**Work order**
Within the entries below, find the portion that opens with the line containing "[J-PAL] (137, 52)" and closes with the line containing "Évaluations (328, 83)". Retype that portion exactly and only.

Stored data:
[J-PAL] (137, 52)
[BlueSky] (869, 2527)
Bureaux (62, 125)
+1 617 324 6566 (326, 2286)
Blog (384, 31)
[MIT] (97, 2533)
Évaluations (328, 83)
* * *
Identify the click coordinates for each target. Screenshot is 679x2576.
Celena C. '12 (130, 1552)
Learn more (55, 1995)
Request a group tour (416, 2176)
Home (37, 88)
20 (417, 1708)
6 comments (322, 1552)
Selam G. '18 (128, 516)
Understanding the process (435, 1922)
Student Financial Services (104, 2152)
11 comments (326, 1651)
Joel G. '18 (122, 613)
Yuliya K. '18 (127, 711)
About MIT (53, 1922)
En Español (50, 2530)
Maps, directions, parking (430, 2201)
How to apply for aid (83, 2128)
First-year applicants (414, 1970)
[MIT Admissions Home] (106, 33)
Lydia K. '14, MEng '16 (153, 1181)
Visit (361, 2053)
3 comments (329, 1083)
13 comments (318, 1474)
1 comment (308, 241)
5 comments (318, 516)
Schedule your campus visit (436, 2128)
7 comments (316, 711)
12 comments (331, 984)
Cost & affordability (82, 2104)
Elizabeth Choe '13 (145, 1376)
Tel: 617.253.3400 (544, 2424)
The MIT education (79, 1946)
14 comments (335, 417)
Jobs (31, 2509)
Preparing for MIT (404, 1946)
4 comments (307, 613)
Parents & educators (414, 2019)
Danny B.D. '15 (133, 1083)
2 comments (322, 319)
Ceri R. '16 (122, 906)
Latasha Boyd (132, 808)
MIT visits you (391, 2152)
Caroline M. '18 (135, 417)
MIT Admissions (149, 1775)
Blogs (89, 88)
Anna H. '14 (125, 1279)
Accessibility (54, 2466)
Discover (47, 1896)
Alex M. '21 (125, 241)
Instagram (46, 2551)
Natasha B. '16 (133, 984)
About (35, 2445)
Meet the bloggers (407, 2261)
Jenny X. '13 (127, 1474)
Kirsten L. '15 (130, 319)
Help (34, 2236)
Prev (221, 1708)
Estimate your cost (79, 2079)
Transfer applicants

**Exercise output**
[J-PAL] (137, 52)
[BlueSky] (869, 2527)
Bureaux (62, 125)
+1 617 324 6566 (326, 2286)
Blog (384, 31)
[MIT] (97, 2533)
Évaluations (328, 83)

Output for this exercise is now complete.